═══ Entries shown

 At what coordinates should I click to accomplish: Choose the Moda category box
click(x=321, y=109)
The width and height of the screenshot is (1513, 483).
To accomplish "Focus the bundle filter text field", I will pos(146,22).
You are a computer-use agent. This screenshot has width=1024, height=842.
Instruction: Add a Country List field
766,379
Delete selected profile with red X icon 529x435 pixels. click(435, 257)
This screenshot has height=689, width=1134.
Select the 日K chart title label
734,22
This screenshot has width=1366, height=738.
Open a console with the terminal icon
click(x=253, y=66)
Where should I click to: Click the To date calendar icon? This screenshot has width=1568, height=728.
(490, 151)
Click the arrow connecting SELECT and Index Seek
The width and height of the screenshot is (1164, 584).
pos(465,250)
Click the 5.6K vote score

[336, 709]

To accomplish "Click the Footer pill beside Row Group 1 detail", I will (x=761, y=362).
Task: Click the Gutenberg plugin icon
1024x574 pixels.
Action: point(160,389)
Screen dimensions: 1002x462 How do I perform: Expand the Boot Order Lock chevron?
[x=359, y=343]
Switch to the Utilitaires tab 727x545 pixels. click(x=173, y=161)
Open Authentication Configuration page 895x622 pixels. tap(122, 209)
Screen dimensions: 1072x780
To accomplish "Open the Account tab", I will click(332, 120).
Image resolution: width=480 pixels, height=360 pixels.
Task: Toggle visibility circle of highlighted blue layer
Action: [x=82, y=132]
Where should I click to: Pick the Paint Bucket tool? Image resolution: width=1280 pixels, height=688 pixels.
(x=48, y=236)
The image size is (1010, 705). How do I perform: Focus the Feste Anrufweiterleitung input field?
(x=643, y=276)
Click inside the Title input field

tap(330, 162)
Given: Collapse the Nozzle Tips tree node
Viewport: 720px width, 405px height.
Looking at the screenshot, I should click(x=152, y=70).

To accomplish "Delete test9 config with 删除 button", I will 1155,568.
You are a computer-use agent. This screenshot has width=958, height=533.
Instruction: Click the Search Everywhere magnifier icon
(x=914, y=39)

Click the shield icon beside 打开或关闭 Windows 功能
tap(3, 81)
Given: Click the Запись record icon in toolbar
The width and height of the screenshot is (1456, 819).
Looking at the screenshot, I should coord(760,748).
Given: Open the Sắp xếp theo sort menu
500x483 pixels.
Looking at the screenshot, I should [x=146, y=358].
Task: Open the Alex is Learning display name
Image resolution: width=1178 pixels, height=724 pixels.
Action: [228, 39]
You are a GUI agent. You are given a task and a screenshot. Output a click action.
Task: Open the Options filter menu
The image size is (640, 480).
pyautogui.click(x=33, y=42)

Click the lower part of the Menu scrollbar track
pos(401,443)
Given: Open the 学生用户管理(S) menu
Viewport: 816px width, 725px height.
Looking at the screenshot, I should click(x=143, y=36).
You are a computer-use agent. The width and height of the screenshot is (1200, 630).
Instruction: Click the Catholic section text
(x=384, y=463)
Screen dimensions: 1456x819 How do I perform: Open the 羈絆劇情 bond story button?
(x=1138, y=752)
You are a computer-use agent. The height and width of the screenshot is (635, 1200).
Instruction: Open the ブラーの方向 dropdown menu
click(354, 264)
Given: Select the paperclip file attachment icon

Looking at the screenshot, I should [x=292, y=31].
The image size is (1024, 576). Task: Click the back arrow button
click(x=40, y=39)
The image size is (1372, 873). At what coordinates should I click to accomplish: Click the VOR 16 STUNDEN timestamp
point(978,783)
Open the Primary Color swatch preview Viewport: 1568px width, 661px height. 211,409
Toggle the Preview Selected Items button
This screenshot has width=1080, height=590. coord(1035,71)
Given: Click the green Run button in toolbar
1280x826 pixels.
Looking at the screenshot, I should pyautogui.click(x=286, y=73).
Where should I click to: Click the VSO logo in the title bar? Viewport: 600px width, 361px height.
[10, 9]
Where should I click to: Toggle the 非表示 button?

══════

## Required work:
Every line of the material above must be set down again exactly.

## Exercise output:
 At what coordinates should I click to accomplish: Choose the Moda category box
click(x=321, y=109)
The width and height of the screenshot is (1513, 483).
To accomplish "Focus the bundle filter text field", I will pos(146,22).
You are a computer-use agent. This screenshot has width=1024, height=842.
Instruction: Add a Country List field
766,379
Delete selected profile with red X icon 529x435 pixels. click(435, 257)
This screenshot has height=689, width=1134.
Select the 日K chart title label
734,22
This screenshot has width=1366, height=738.
Open a console with the terminal icon
click(x=253, y=66)
Where should I click to: Click the To date calendar icon? This screenshot has width=1568, height=728.
(490, 151)
Click the arrow connecting SELECT and Index Seek
The width and height of the screenshot is (1164, 584).
pos(465,250)
Click the 5.6K vote score

[336, 709]

To accomplish "Click the Footer pill beside Row Group 1 detail", I will (x=761, y=362).
Task: Click the Gutenberg plugin icon
1024x574 pixels.
Action: point(160,389)
Screen dimensions: 1002x462 How do I perform: Expand the Boot Order Lock chevron?
[x=359, y=343]
Switch to the Utilitaires tab 727x545 pixels. click(x=173, y=161)
Open Authentication Configuration page 895x622 pixels. tap(122, 209)
Screen dimensions: 1072x780
To accomplish "Open the Account tab", I will click(332, 120).
Image resolution: width=480 pixels, height=360 pixels.
Task: Toggle visibility circle of highlighted blue layer
Action: [x=82, y=132]
Where should I click to: Pick the Paint Bucket tool? Image resolution: width=1280 pixels, height=688 pixels.
(x=48, y=236)
The image size is (1010, 705). How do I perform: Focus the Feste Anrufweiterleitung input field?
(x=643, y=276)
Click inside the Title input field

tap(330, 162)
Given: Collapse the Nozzle Tips tree node
Viewport: 720px width, 405px height.
Looking at the screenshot, I should click(x=152, y=70).

To accomplish "Delete test9 config with 删除 button", I will 1155,568.
You are a computer-use agent. This screenshot has width=958, height=533.
Instruction: Click the Search Everywhere magnifier icon
(x=914, y=39)

Click the shield icon beside 打开或关闭 Windows 功能
tap(3, 81)
Given: Click the Запись record icon in toolbar
The width and height of the screenshot is (1456, 819).
Looking at the screenshot, I should coord(760,748).
Given: Open the Sắp xếp theo sort menu
500x483 pixels.
Looking at the screenshot, I should [x=146, y=358].
Task: Open the Alex is Learning display name
Image resolution: width=1178 pixels, height=724 pixels.
Action: [228, 39]
You are a GUI agent. You are given a task and a screenshot. Output a click action.
Task: Open the Options filter menu
The image size is (640, 480).
pyautogui.click(x=33, y=42)

Click the lower part of the Menu scrollbar track
pos(401,443)
Given: Open the 学生用户管理(S) menu
Viewport: 816px width, 725px height.
Looking at the screenshot, I should click(x=143, y=36).
You are a computer-use agent. The width and height of the screenshot is (1200, 630).
Instruction: Click the Catholic section text
(x=384, y=463)
Screen dimensions: 1456x819 How do I perform: Open the 羈絆劇情 bond story button?
(x=1138, y=752)
You are a computer-use agent. The height and width of the screenshot is (635, 1200).
Instruction: Open the ブラーの方向 dropdown menu
click(354, 264)
Given: Select the paperclip file attachment icon

Looking at the screenshot, I should [x=292, y=31].
The image size is (1024, 576). Task: Click the back arrow button
click(x=40, y=39)
The image size is (1372, 873). At what coordinates should I click to accomplish: Click the VOR 16 STUNDEN timestamp
point(978,783)
Open the Primary Color swatch preview Viewport: 1568px width, 661px height. 211,409
Toggle the Preview Selected Items button
This screenshot has width=1080, height=590. coord(1035,71)
Given: Click the green Run button in toolbar
1280x826 pixels.
Looking at the screenshot, I should pyautogui.click(x=286, y=73).
Where should I click to: Click the VSO logo in the title bar? Viewport: 600px width, 361px height.
[10, 9]
Where should I click to: Toggle the 非表示 button?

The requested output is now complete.